Pompey and Caesar now shared the power, with no third party to serve as intermediary.

By now the senatorial conservatives, frightened by Caesar's success and recognizing Pompey as far the less dangerous of the two, had lined up solidly behind the latter.

Pompey, flattered by aristocratic attentions, let himself be wooed into open opposition to his erstwhile ally. When Caesar's term as governor of Gaul came to an end, the Senate, buoyed up by Pompey's support, arrogantly ordered Caesar to return to Rome at once without his army. This was technically in order since it was treason for any Roman general to bring a provincial army into Italy.
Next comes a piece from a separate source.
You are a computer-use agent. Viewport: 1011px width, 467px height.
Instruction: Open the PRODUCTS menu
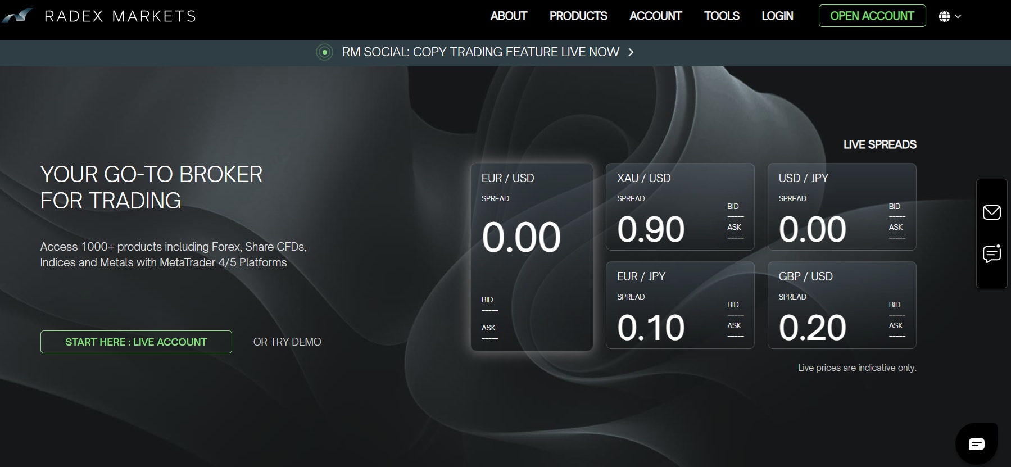click(578, 16)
Caesar, however, knew that if he arrived in Rome without his army, he would be arrested at once on some charge or other, and might well be executed.

So after hesitating at the Rubicon River (the little Italian creek which was the boundary of Italy proper, in the Roman view) he made his decision. On January 10, 49 b.c., he crossed the Rubicon with a legion of troops and a civil war began.

Pompey found, much to his own surprise, that Caesar was far more popular than he, and that soldiers flocked to Caesar and not to himself. He was forced to flee to Greece and the senatorial party fled with him. Caesar followed and at a battle in Pharsalia, Greece, on June 29, 48 b.c., Caesar's army smashed that of Pompey.

Pompey had to flee again, almost alone, to Egypt, which was then still independent of Rome. The Egyptian government, however, was afraid to do anything that might displease Caesar, who was clearly the coming man. They therefore assassinated Pompey the instant he landed on Egyptian soil.

Caesar followed, and remained in Egypt for a while. There he met Cleopatra, its fascinating young queen.

Caesar next traveled to Asia Minor, and then to Africa, to defeat die-hard armies allied to those who shared the views of the dead Pompey and the senatorial party. Only then did he return to Rome for his quadruple triumph.

… Pompey's blood

In no part of that quadruple triumph did Caesar commemorate his victory over Pompey himself. In fact, as a deliberate stroke of policy, Caesar forgave such of the Pompeian partisans as he could and did his best to erase hard feelings. His mission, as far as possible, was to unite Rome and put an end to the civil broils through conciliation.

And yet the Roman tribunes in their harangue to the populace bring up Pompey, reproachfully, in connection with this last triumph of Caesar, and Marullus says to the gathered people:

And do you now put on your best attire? And do you now cull out a holiday? And do you now strew flowers in his way That comes in triumph over Pompey's blood?

 

—Act I, scene i, lines 51-54

By "Pompey's blood" is not meant Pompey's death in defeat, as might seem, but Pompey's kinsmen.

Pompey had two sons, the elder of whom shared his father's name and was Gnaeus Pompeius Magnus also. We can call him Gnaeus Pompeius to differentiate him from his father, whom we can still call simply Pompey.

Gnaeus Pompeius remained with the senatorial party after his father's death. He had a fleet in his charge and he brought it to Africa (where the modern nation of Tunis exists), putting it at the service of the largest remaining senatorial army. When Caesar defeated it in April 47 b.c., Gnaeus Pompeius escaped to Spain.